Hi all,
I would like to get some input on whether I am running PureCN with CNVkit's outputs correctly. The reason I ask is because when I use 2 different sets of 10 process matched germlines, I am getting wildly different results for paired tumors' cellularity and ploidy results.
Here is what I am doing:
CNVKIT
python $CNVKIT/cnvkit.py batch $CNV_BAMS/_T.bam --normal $CNV_BAMS/_G.bam --targets $BEDFILE_0B --fasta $REF_GENOME_b37 --access $CNVKIT/data/access-5k-mappable.grch37.bed --output-reference $CNV_BAMS/my_reference.cnn --output-dir $CNV_T_RESULTS --diagram --scatter -p 8
python $CNVKIT/cnvkit.py batch $CNV_BAMS/*_G.bam -r $CNV_BAMS/my_reference.cnn -p 8 --scatter --diagram -d $CNV_G_RESULTS
PURECN WORKFLOW
1) Run Mutect2 for first 10 process matched germline sample
$GATK_PATH Mutect2 \ -R $REF_GENOME_b37 \ -I $CNV_BAMS/${GERMLINE_PFX}_G.bam \ --max-mnp-distance 0 \ -O $CNV_G_RESULTS_PURECN/${GERMLINE_PFX}.vcf.gz
2) Create a Genomics DB from the normal Mutect2 calls
$GATK_PATH GenomicsDBImport \ -R $REF_GENOME_b37 \ -L $BEDFILE_0B \ --genomicsdb-workspace-path $CNV_G_RESULTS_PURECN/pon_db \ --sample-name-map $CNV_G_RESULTS_PURECN/G_sample_map
3) Combine the normal calls using CreateSomaticPanelOfNormals
$GATK_PATH CreateSomaticPanelOfNormals \ -R $REF_GENOME_b37 \ --germline-resource $GERMLINE_RESOURCE \ -V gendb://$CNV_G_RESULTS_PURECN/pon_db \ -O $CNV_G_RESULTS_PURECN/pon.vcf.gz
4) For each tumor sample in run:
Create .seg file
python $CNVKIT/cnvkit.py export seg $CNV_T_RESULTS/${TUMOR_PFX}_T.cns --enumerate-chroms -o $CNV_T_RESULTS_PURECN/${TUMOR_PFX}.seg
Run Mutect2
$GATK_PATH Mutect2 \ -R $REF_GENOME_b37 \ -I $CNV_BAMS/${TUMOR_PFX}_T.bam \ -pon $CNV_G_RESULTS_PURECN/pon.vcf.gz \ --germline-resource $GERMLINE_RESOURCE\ --af-of-alleles-not-in-resource 0.0000025 \ --genotype-germline-sites true \ -L $BEDFILE_0B \ -O $CNV_T_RESULTS_PURECN/${TUMOR_PFX}_unmatched.vcf.g
Filter Mutect2 vcf:
$GATK_PATH FilterMutectCalls \ -R $REF_GENOME_b37 \ -V $CNV_T_RESULTS_PURECN/${TUMOR_PFX}_unmatched.vcf.gz \ -O $CNV_T_RESULTS_PURECN/${TUMOR_PFX}_filtered.vcf.gz
Run PureCN by providing the .cnr and .seg files:
$RSCRIPT_PATH $PURECN/PureCN.R \ --out $CNV_T_RESULTS_PURECN/${TUMOR_PFX} \ --sampleid ${TUMOR_PFX}\ --tumor $CNV_T_RESULTS/${TUMOR_PFX}_T.cnr \ --segfile $CNV_T_RESULTS_PURECN/${TUMOR_PFX}.seg \ --vcf $CNV_T_RESULTS_PURECN/${TUMOR_PFX}_filtered.vcf.gz \ --genome hg19 \ --force --postoptimize --seed 123 \ --funsegmentation Hclust
Versions I am using- cnvkit 0.9.5, pureCN 1.21.0, Python 2.7, R3.5.1, Mutect2 from GATK 4.1.9.0 When I use different sets of 10 germline samples from my run to test the tumor cellularity and ploidy, the cellularities I get vary more than 20%. Is there anything incorrect about the workflow?

- [INPUT DATA]

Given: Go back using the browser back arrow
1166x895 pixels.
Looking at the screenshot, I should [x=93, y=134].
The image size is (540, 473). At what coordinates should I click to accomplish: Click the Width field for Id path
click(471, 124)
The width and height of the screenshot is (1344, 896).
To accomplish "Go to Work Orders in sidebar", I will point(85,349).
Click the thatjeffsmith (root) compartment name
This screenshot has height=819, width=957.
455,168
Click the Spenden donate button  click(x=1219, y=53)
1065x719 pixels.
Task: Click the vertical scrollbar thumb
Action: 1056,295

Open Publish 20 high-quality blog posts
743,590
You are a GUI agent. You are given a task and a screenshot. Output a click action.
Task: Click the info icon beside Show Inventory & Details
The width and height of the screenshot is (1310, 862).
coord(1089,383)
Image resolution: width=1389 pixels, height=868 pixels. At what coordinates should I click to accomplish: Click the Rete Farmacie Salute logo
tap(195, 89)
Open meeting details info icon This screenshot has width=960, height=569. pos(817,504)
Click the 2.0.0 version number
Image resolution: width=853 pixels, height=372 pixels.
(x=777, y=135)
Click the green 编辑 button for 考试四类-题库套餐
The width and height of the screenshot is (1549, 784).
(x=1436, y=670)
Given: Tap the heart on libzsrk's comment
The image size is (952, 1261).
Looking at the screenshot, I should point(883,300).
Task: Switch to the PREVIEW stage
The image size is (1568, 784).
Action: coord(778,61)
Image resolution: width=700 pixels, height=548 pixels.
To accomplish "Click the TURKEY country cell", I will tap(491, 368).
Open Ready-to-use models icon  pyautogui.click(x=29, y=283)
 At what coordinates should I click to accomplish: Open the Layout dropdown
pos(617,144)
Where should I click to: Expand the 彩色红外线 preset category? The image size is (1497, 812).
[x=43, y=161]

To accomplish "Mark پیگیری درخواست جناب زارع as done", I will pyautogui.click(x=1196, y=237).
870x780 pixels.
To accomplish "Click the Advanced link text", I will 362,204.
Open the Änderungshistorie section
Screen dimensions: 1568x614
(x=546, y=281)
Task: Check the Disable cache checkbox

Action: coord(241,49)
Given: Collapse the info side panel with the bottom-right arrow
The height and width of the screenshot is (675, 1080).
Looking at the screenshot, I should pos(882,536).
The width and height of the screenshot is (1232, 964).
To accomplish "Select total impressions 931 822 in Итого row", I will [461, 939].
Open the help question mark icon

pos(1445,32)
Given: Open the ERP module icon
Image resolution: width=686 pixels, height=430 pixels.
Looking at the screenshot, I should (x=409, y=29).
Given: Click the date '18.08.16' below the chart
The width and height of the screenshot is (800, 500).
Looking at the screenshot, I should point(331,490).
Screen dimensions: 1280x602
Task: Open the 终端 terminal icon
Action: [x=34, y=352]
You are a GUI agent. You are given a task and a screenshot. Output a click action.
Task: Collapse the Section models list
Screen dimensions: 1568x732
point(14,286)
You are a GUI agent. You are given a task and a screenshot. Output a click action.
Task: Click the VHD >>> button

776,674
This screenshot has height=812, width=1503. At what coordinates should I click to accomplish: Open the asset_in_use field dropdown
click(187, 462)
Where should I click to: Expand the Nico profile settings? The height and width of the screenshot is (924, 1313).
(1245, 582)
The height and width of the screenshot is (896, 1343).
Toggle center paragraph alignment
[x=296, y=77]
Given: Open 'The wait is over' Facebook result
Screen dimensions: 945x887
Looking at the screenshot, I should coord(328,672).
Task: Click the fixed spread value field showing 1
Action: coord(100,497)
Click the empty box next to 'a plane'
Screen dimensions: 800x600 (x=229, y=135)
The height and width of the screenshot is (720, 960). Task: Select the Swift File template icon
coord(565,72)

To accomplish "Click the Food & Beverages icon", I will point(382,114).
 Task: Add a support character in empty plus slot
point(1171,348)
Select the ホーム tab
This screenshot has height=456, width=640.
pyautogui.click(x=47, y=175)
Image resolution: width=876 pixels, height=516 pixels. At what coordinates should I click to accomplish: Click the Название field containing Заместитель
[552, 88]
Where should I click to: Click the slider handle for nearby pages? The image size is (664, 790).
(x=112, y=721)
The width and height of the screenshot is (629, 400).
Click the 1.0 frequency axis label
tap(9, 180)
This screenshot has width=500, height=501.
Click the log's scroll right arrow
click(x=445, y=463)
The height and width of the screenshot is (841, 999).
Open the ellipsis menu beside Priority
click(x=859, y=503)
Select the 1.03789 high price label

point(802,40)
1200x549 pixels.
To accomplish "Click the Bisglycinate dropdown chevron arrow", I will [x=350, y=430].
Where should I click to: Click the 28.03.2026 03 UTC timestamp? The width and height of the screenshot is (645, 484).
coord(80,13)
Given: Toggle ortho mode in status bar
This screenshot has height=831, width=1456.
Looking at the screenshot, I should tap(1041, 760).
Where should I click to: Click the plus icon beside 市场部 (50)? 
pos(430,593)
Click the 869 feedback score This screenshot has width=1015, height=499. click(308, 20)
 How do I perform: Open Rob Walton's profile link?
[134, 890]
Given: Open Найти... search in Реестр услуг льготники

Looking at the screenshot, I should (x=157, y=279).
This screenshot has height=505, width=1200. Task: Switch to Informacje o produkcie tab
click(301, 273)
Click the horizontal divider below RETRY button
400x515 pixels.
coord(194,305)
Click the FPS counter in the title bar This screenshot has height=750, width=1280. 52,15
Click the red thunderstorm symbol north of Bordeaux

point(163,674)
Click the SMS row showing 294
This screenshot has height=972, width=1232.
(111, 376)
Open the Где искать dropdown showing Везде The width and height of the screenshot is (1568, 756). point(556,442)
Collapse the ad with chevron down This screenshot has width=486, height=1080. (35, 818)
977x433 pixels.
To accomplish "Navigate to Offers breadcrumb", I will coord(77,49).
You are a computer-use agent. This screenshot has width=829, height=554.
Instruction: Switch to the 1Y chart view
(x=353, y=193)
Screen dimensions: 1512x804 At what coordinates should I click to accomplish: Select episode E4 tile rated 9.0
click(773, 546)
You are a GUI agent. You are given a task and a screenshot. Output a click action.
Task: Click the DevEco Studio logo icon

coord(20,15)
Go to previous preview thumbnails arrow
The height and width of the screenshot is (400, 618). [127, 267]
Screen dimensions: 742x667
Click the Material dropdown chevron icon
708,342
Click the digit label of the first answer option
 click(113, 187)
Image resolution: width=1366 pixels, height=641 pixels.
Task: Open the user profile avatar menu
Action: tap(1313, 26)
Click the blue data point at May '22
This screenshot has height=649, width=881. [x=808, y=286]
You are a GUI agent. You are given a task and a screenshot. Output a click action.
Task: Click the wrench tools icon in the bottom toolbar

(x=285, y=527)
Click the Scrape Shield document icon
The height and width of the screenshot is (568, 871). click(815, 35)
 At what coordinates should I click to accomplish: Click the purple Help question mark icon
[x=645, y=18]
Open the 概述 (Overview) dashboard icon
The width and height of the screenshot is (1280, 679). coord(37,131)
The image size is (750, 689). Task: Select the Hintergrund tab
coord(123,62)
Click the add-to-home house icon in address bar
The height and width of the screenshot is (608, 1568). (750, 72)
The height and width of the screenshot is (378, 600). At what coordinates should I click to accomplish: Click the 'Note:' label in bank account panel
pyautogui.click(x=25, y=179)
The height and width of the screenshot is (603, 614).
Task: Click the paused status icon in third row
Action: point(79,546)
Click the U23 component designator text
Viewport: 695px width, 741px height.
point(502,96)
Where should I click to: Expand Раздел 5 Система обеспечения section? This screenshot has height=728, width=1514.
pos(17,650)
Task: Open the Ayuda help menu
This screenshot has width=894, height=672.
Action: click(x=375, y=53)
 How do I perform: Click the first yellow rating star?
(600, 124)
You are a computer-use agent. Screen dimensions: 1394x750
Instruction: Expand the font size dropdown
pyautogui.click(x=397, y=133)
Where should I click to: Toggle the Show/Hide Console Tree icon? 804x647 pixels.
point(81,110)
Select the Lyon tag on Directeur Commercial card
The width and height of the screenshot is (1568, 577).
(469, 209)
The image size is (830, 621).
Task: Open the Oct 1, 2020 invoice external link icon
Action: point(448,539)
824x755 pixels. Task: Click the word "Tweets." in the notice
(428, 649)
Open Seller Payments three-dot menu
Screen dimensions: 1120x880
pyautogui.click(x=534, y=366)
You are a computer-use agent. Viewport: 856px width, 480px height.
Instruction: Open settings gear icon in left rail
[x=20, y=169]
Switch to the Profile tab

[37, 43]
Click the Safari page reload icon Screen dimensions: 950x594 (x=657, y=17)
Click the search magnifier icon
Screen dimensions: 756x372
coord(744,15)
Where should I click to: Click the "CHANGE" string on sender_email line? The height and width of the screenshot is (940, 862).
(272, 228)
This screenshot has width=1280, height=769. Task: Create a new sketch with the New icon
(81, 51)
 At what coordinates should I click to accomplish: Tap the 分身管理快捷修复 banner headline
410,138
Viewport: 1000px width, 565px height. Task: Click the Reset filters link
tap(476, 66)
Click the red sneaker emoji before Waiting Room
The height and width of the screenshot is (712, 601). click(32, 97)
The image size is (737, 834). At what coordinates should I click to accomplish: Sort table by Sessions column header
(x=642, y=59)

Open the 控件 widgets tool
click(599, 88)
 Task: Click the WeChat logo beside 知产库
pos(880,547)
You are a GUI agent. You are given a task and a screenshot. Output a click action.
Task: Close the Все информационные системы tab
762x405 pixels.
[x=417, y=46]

- [YOUR TASKS]
- 1) According to the forum post about running PureCN on CNVkit output, which version of CNVkit is being used?
- 2) Continue the forum post about running PureCN on CNVkit output from the point where it ends.
The material has no connection to the forum post.

- [RESPONSES BY ITEM NUMBER]
- 1) Version 0.9.5.

- 2)
Thank you
Can you add the PureCN log file? The paired and unpaired should return the same purity and ploidy in vast majority of cases.
Hi Dr.Riester, What I meant was that I had 12 pairs of matched tumor-germline samples in a run and for the first try, I used the first 10 germline samples to form a pooled reference while in the second time, I used the last 10 germline samples to form a pooled reference. The cellularities and ploidies for the tumors in this run were not consistent for both runs and I was wondering if my workflow/commands were incorrect.
So only a difference of 2 normals? Either way, there shouldn’t be a huge variance in purity. I would recommend to generate a mapping bias database using the GenomicsDBImport output. The Docker image has the dependencies installed, see the best practices vignette. But there are likely more issues, I would need the log files for that.